There are two factors that can lead to sticker shock among returning Obamacare customers. One is a simple rise in the premiums of their plans over 2015 prices. The other is related to the subsidies that more than 80 percent of Obamacare customers receive.

The amount of those subsidies is strongly tied to the price of a so-called benchmark plan in their insurance market. A change in the price of the benchmark plan can affect the amount of subsidies an Obamacare customer receives, regardless of whether that person is enrolled in the benchmark plan. If a customer is enrolled in a plan that has a higher monthly premium than the benchmark plan, he or she will have to personally bear a bigger share of the bill.

Pearson said that people currently enrolled in Obamacare plans can protect themselves from sticker shock in 2016 by selecting either the benchmark plan, or one with lower premiums than the benchmark.
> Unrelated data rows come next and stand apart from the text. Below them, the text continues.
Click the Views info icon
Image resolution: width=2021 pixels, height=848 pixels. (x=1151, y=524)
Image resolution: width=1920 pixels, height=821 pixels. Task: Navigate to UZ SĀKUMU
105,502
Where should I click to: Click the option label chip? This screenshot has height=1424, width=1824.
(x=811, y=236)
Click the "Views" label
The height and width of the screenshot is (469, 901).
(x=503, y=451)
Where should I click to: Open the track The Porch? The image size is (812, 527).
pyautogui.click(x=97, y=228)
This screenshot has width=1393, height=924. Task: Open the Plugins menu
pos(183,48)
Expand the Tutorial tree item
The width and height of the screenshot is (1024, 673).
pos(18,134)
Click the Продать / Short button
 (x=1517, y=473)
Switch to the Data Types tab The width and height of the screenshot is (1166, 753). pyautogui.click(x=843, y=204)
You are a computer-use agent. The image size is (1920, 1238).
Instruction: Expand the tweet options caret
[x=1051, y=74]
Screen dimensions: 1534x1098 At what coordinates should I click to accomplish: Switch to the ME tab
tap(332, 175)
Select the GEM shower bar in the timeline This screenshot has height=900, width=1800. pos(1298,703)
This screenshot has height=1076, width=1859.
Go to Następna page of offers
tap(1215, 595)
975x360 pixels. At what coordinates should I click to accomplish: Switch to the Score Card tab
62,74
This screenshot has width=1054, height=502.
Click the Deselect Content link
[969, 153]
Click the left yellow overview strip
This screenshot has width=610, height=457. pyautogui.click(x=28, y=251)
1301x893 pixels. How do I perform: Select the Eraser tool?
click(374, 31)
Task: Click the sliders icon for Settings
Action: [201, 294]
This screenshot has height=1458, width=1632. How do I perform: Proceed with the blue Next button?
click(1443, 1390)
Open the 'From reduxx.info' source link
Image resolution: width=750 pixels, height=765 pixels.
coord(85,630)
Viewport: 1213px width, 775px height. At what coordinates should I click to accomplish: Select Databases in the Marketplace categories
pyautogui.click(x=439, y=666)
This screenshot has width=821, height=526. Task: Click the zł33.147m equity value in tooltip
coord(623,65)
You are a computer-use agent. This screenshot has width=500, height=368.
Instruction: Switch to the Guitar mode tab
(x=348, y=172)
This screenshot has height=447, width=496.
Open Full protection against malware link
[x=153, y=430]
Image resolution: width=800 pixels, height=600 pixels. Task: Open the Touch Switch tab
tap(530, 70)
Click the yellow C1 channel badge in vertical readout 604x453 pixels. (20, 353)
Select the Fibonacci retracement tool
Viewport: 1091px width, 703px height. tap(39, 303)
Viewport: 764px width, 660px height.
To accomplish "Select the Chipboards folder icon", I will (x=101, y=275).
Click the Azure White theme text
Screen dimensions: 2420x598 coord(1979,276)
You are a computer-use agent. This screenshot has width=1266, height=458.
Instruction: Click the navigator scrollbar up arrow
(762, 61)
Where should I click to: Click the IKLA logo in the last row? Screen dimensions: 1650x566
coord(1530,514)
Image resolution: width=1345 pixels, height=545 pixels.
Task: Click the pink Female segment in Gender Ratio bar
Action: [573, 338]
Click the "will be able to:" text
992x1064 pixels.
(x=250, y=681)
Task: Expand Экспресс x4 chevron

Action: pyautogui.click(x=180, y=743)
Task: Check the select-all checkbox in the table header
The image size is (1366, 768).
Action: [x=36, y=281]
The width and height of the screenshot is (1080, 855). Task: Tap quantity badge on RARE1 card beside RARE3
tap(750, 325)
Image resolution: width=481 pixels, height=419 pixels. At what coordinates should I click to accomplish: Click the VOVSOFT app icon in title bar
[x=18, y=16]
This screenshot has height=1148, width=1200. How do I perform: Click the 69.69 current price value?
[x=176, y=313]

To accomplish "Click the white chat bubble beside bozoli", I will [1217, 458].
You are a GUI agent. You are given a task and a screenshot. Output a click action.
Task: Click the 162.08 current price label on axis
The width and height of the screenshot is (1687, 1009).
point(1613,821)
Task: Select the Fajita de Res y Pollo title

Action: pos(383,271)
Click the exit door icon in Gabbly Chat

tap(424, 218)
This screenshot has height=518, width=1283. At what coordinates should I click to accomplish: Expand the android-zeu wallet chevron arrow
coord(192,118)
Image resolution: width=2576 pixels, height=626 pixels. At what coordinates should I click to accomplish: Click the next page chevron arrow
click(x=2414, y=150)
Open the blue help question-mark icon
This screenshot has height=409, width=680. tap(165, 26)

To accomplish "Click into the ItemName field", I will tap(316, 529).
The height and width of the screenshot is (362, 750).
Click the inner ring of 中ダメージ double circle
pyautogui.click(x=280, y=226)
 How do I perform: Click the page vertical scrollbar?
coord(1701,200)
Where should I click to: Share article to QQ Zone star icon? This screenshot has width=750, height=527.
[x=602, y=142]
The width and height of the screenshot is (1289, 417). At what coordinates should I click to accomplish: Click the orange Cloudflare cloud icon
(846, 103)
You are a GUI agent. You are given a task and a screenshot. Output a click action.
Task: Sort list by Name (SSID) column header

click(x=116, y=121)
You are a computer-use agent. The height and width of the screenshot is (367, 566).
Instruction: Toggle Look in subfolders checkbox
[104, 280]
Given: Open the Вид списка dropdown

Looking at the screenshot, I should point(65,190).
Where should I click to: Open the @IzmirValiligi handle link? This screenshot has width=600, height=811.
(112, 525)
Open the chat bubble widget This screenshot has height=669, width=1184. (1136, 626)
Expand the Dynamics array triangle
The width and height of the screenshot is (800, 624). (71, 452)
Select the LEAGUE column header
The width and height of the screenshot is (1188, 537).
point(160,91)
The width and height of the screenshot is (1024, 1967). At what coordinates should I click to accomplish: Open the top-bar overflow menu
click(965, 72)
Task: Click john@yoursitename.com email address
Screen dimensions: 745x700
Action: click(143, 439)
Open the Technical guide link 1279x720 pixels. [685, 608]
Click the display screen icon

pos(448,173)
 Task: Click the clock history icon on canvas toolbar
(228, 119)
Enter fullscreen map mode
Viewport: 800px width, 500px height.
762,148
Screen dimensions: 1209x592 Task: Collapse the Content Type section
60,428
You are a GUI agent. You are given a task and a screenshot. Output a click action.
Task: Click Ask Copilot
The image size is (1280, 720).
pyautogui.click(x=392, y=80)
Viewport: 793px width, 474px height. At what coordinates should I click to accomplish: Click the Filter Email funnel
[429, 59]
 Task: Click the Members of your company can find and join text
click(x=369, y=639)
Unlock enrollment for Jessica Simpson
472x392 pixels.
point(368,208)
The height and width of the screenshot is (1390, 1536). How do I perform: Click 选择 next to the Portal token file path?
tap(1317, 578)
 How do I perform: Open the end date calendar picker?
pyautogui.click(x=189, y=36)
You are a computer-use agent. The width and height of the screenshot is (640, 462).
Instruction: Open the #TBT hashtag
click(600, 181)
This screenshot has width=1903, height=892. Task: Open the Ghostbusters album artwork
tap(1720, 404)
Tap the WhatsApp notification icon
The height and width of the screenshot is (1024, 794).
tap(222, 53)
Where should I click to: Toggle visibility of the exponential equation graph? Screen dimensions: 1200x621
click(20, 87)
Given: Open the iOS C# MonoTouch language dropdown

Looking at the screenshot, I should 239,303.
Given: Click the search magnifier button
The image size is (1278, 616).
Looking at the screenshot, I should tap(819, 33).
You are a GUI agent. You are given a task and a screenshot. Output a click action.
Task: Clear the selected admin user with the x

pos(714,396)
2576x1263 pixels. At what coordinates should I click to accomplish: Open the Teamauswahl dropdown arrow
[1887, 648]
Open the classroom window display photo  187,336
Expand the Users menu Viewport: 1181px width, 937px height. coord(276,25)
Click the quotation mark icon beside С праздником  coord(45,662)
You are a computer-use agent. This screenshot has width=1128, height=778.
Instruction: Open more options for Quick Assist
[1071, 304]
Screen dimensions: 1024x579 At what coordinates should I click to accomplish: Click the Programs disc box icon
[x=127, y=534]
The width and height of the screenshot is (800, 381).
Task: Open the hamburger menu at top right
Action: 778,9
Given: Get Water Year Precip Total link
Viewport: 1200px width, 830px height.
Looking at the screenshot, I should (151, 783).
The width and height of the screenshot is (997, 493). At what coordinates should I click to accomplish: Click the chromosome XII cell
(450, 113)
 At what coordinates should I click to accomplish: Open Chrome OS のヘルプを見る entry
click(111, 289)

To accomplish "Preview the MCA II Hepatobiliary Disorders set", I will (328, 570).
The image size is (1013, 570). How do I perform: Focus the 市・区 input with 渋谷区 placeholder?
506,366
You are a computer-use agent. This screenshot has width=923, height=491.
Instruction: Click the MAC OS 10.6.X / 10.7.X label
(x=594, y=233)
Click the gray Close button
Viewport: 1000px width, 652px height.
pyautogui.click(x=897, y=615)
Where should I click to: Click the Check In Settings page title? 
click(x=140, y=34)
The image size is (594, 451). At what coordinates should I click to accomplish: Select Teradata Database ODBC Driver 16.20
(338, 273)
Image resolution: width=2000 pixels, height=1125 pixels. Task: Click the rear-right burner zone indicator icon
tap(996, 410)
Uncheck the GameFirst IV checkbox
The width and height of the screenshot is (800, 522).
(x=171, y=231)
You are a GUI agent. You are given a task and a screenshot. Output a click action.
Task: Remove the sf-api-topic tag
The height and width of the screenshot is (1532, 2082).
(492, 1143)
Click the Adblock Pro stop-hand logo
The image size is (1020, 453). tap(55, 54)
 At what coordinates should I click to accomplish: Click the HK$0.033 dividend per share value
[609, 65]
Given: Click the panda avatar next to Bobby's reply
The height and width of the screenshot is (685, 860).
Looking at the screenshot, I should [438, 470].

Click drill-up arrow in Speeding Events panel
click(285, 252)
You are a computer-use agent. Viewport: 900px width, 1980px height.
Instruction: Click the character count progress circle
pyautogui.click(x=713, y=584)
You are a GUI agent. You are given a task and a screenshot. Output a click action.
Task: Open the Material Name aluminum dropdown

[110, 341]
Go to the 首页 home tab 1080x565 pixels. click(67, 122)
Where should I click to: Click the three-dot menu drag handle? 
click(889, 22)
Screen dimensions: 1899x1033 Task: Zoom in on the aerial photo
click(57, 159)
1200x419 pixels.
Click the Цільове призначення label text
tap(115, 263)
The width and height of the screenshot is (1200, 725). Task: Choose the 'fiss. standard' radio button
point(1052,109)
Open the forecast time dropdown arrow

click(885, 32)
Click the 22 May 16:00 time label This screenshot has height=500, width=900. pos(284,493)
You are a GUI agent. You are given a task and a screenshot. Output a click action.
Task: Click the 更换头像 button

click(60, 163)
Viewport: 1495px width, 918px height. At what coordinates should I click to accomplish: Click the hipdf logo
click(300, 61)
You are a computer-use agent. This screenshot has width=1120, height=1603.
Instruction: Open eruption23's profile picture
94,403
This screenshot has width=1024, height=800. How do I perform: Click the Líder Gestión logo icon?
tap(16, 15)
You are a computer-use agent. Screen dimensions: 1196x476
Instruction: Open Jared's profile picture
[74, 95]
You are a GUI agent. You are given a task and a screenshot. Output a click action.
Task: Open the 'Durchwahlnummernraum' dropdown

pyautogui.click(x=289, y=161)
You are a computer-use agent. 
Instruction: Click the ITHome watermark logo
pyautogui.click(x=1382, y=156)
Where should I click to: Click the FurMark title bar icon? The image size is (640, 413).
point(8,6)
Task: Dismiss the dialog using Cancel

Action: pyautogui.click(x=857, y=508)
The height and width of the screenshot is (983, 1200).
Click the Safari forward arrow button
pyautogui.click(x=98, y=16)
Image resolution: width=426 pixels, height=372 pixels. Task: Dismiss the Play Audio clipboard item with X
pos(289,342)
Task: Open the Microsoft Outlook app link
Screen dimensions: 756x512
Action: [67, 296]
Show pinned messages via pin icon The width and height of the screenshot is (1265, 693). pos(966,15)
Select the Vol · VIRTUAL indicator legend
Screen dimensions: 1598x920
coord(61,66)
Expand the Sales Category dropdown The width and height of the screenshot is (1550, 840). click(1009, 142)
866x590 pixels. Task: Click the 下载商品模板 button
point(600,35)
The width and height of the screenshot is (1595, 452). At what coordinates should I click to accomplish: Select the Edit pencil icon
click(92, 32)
However, Pearson also said that customers have to consider whether the lower-cost plans cover the services they get from their doctors and the prescription drugs they take.

Why the slow data release?

HHS said Monday that almost 8 out of every 10 returning Obamacare customers will be able to buy a plan that will cost them less than $100 per month in premiums after subsidies are factored in, and that 7 out of 10 existing customers will be able to buy a plan for less than $75 per month after subsidies.

Despite the fact that HealthCare.gov allowed customers to start "window shopping" for 2016 plans in their area last Sunday, and despite the fact that HHS has released information about average benchmark plan prices, the department has yet to divulge all Obamacare prices nationwide for 2016.

A spokesman for the Centers for Medicare and Medicaid Services said complete price data will be released soon, but did not say what day that would be. Last year, HHS waited until the eve of open enrollment to release those full prices.

Kev Coleman, head of research and data at the insurance comparison site HealthPocket.com, grumbled about the delay.

"I think the release of highly selective data without the release of all data allows the administration to influence the media narrative about Affordable Care Act costs," Coleman said. "It allows them to call attention to areas where positive progress is made while remaining silent on data trends that are less flattering."

When asked about why the delay was occurring, a CMS spokesman again noted that the full price list would be coming out soon.